The term “King Cotton” was an economic and political phrase – coined by The American South both before and during The “War Between The States”. It identified the belief by The South that European Powers dependent on Southern Cotton for Cloth processing and manufacture. This was by and large – true in the 1840s and 1850s. The largest buyers were England and France. Both suffered from several blights in The Middle East and North Africa which caused them (and other Countries) – to rely on the plentiful Exports of Cotton from The American South. Dutifully, The South raised the cost and a certain percentage of Planters became even more wealthy. It was reported that the Southern Export profits for the 1850s were 200 Million (USD).
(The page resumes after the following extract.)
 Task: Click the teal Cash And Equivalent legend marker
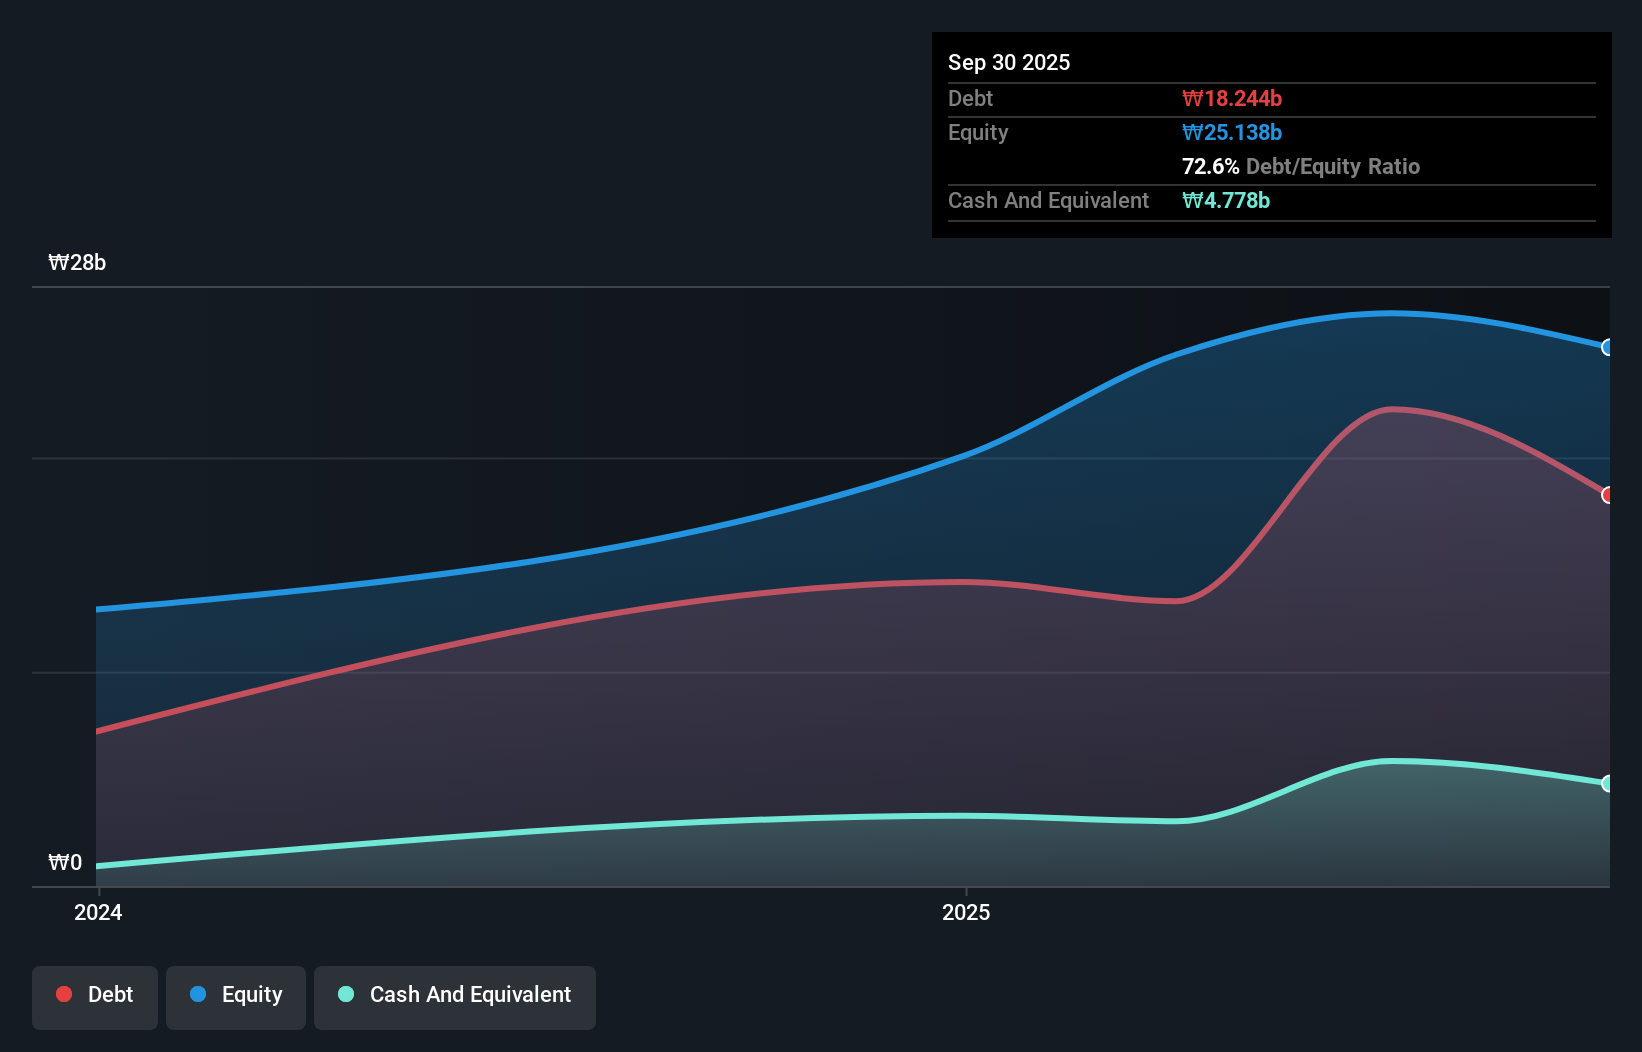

However, Southern “Greed” did not see that both England and France were stockpiling their supplies. This became apparent when The American Civil War began. The South (despite it’s bravado) – knew that it could not win a protracted War against a “industrial” North. It needed to be recognized as an independent Nation. With this would come Arms and military assistance.
However, England and France were not buying Cotton in 1861. Further, due to The South’s stance on Slavery, both England and France gave only “belligerent” Status to The South. This coupled with a new and healthier strain of Cotton seed from Egypt caused the term “King Cotton” , to become more derisive a term rather than the diplomatic “salvation” The American Confederacy had hoped it would be.